Image via Flickr user Nullalux
A five-star furore erupted a couple of weeks ago in the US as the AIGA added ‘justified’ (effectiveness) criteria to its its established graphic design awards. Stoked by a passionate plea from Pentagram’s Paula Scher the dust is still in the air. Crudely reduced, the argument is about art vs. commerce. Beauty, exploration and inspiration vs. quantifiable outcomes and the somewhat true suggestion that the two are forever opposed.
Product designs must function yet fashion design takes liberties with practicality. Graphic designers – working on apps & apple juice, brands & bus timetables, ebooks & exhibitions, websites & wayfinding – juggle widely varying blends of function and aesthestics. Some good graphic design contributes enduringly to our visual culture, but a great deal of it has a mayfly lifespan shifting sandwiches before being binned. Really good graphic design looks upliftingly great and fulfils an useful function.
Defining awards criteria is as challenging as agreeing on what meets them. Arriving at aesthetic design criteria is fraught and sometimes subjective, but establishing commercial criteria is at best uneven (is this local bakery’s brand identity better that that airline’s…?). Intertwining the two is asking for trouble. All awards thrive on debate – who would notice them if they were not controversial (I have to agree with Johnson Banks on this year’s D&AD annual: how did The Comedy Carpet not get in?).
Awards – who needs ’em? Carrots for ‘creatives’ and clients alike, awards provide an ego-boost rarely denied by winners whose hard-working colleagues get a good excuse to party.
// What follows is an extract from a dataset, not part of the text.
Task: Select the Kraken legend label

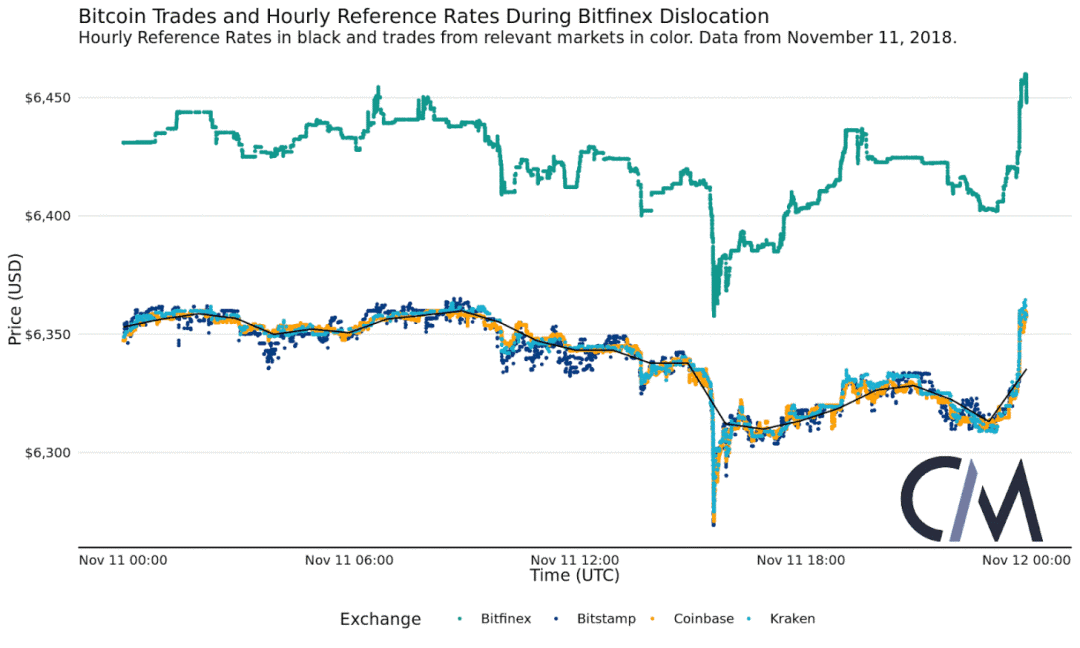Action: (792, 619)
For designers, ‘creative awards’ set a standard to aspire to or be inspired by. Clients love the apparent reassurance that their suppliers know what they are doing. The ‘justified’ / effectiveness awards component (best served by a separate competition as in the UK) might reassure designers that their work ‘makes a difference’ but its real value is in convincing the less confident / imaginative client budget holder – and ‘business’ at large – that design investment ‘works’.
I have done some awards development and judging and have been an author / contributor for some award-winning work (nothing major), but I continue to – feebly – assert that I’m not fussed about them, expensive & time-consuming as they are to enter. The only pencils with my name on are the ones my Gran used to give us all at Christmas and I still like those.
*Logical, but inexplicably hateful term.